Cameron then talked about being a parent. All politicians must be parents these days. Unparents are dangerous loners of the type you might meet on a sink estate or in prison.
Dave is a parent, albeit one who boasts about going to bed with an entrepreneur. He talked movingly about watching children walk across the playground with the schoolbag in one hand and the lunch box in the other. Fortunately, this theme was left undeveloped, lest he start to sound like Kevin Bacon in The Woodsman.
But Dave did have some big ideas on education. He was declaring war on schools which say “’all must have prizes’, and the dreadful practice of dumbing down.”
He was in favour of no one getting prizes, and of dumbing up. He was in favour of spelling. “They let a child get marks or writing f--- off in an exam,” he warned darkly. (No wonder the exam results are always getting better).
He talked about patriotism. He was deeply patriotic. “Do you know what?” he asked optimistically. “I don’t want to be prime minister of England. I want to be prime minister of the United Kingdom.” If he is elected Prime Minister, he may get his wish for a short while, until somebody – most likely Mr Alex Salmond – points out that the Conservative mandate stops just after Carlisle.

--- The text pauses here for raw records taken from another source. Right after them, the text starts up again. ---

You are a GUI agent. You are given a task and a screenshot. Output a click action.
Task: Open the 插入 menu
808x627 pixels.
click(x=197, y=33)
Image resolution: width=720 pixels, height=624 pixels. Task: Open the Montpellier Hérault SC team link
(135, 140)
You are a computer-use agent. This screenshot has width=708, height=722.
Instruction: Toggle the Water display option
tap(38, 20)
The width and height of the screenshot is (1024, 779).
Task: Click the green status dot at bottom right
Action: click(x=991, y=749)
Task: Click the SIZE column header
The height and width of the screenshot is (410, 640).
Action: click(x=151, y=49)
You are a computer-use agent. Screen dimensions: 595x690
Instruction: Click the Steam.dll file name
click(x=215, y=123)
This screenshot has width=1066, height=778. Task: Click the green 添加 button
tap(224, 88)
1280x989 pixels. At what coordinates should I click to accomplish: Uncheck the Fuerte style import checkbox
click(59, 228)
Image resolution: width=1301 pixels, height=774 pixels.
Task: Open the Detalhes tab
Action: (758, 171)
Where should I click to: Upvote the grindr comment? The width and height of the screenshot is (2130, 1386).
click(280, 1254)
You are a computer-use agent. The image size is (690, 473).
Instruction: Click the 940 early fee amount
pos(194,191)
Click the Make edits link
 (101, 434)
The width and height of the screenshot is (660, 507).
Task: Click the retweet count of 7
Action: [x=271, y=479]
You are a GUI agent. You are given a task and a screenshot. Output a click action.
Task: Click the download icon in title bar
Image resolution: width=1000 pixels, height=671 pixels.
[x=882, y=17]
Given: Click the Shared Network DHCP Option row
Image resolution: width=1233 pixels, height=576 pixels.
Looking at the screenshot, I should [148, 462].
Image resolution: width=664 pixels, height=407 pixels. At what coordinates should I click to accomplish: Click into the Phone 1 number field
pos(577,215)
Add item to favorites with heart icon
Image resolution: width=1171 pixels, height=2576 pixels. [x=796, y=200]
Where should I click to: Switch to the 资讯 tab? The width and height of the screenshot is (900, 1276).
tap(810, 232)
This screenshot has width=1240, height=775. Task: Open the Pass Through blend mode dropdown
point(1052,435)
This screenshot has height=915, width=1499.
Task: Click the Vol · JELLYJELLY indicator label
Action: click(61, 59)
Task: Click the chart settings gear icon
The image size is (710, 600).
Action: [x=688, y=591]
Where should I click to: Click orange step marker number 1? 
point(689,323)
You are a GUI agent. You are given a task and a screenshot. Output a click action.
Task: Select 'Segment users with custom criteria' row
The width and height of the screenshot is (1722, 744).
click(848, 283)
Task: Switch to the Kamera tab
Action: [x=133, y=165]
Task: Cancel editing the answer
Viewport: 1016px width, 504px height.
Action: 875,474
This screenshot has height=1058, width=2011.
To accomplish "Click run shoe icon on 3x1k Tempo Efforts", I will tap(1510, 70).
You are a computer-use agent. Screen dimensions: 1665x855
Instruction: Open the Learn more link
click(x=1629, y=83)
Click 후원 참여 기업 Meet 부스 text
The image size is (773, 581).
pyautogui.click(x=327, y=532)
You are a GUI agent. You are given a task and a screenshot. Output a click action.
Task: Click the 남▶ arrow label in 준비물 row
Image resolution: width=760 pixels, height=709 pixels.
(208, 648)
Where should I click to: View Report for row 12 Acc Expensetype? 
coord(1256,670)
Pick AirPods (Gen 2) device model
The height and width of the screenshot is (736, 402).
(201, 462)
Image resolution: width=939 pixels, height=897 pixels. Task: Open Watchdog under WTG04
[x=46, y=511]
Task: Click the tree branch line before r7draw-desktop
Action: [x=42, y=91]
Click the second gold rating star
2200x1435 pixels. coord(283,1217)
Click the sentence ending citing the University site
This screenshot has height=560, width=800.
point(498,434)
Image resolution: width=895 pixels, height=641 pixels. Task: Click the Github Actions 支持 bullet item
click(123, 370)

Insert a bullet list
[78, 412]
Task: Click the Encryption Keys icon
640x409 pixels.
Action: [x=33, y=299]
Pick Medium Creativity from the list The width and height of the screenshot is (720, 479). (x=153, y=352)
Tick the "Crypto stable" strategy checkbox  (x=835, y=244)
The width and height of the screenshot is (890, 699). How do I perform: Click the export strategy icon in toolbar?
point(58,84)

He talked on like a motivational scoutmaster. Dab followed dib. “The right thing will always be right.” He was in favour of Margaret Thatcher. He would end the something-for-nothing culture. He was not confident about the benefit of benefits.
Then, a bombshell: “This is a country, not a television channel.” (A moment of clarity, this, from a man whose qualification for political office is his stint as a PR for a television channel). But his lack of experience would not be a disadvantage. Inexperience was the very thing for these strange days! “Experience is the excuse of the incumbent down the ages.”
If David Miliband can tear himself away from his banana aversion therapy, he may be flattered that he was deemed important enough to be caricatured for something he didn’t say. Whatever it was, Dave didn’t believe it. You can’t say, Dave said, that there is no such thing as society. The audience applauded, whilst thinking mistily about the blessed Margaret, and her lieutenant Squealer Joseph, whose idea this really was.
The ideas, by now, were tumbling out, amid a hailstorm of clunky metaphors. These were not high-falutin dreams, they were what used to be known as common sense, before the Common Market abolished it. Dave was not in favour of Health and Safety Human Rights Culture. He was not in favour of parents at schools being checked for criminal records. He was against plasma screen TVs on the taxpayer, and – big applause – would offer a Euro referendum.
He also wanted to let people die in dignity, which was nice. “Come with me to Wandsworth prison,” he declared jauntily, “and meet the inmates… the middle-aged failure… the drug addict…” Mr Hague and Mr George Osborne looked on with as much weary gravitas as they could muster, without ever looking moved or convinced. “I am a man with a plan,” Dave concluded, “not a miracle cure.”
He laid no stress on the second point, which was just as well, all things considered.